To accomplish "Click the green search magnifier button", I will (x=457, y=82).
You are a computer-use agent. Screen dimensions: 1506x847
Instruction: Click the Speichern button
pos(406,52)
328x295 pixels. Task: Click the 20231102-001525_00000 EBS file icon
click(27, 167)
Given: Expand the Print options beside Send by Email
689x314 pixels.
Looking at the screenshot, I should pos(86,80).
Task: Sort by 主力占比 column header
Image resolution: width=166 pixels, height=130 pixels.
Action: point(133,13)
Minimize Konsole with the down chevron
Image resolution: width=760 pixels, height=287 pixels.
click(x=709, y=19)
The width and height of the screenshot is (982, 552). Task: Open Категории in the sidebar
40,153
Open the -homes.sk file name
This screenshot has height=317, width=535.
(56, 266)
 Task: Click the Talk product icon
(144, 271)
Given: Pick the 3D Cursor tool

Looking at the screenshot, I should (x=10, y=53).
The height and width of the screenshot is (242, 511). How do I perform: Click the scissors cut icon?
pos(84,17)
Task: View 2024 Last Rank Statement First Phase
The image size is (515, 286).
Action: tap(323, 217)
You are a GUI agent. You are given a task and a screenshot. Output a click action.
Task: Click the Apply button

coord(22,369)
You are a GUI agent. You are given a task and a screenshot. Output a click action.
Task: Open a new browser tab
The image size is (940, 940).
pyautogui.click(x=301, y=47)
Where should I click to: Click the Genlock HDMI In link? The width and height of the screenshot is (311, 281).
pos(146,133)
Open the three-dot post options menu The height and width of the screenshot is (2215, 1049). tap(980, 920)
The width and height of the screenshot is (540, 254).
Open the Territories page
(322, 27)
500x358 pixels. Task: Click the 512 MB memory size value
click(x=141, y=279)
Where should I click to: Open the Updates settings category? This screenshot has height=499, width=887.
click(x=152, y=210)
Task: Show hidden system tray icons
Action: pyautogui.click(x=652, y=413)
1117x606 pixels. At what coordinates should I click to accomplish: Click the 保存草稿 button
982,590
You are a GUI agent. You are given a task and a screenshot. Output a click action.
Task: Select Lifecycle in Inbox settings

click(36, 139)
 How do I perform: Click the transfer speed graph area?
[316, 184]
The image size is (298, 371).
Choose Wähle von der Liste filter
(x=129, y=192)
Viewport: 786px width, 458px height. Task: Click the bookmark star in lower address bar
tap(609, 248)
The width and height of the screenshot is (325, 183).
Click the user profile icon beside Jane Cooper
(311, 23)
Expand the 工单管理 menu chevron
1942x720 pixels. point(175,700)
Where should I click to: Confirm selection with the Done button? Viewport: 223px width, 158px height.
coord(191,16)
===
What is required: Please pull out every line of the items above that contains the word "chevron".

Expected answer:
Minimize Konsole with the down chevron
Expand the 工单管理 menu chevron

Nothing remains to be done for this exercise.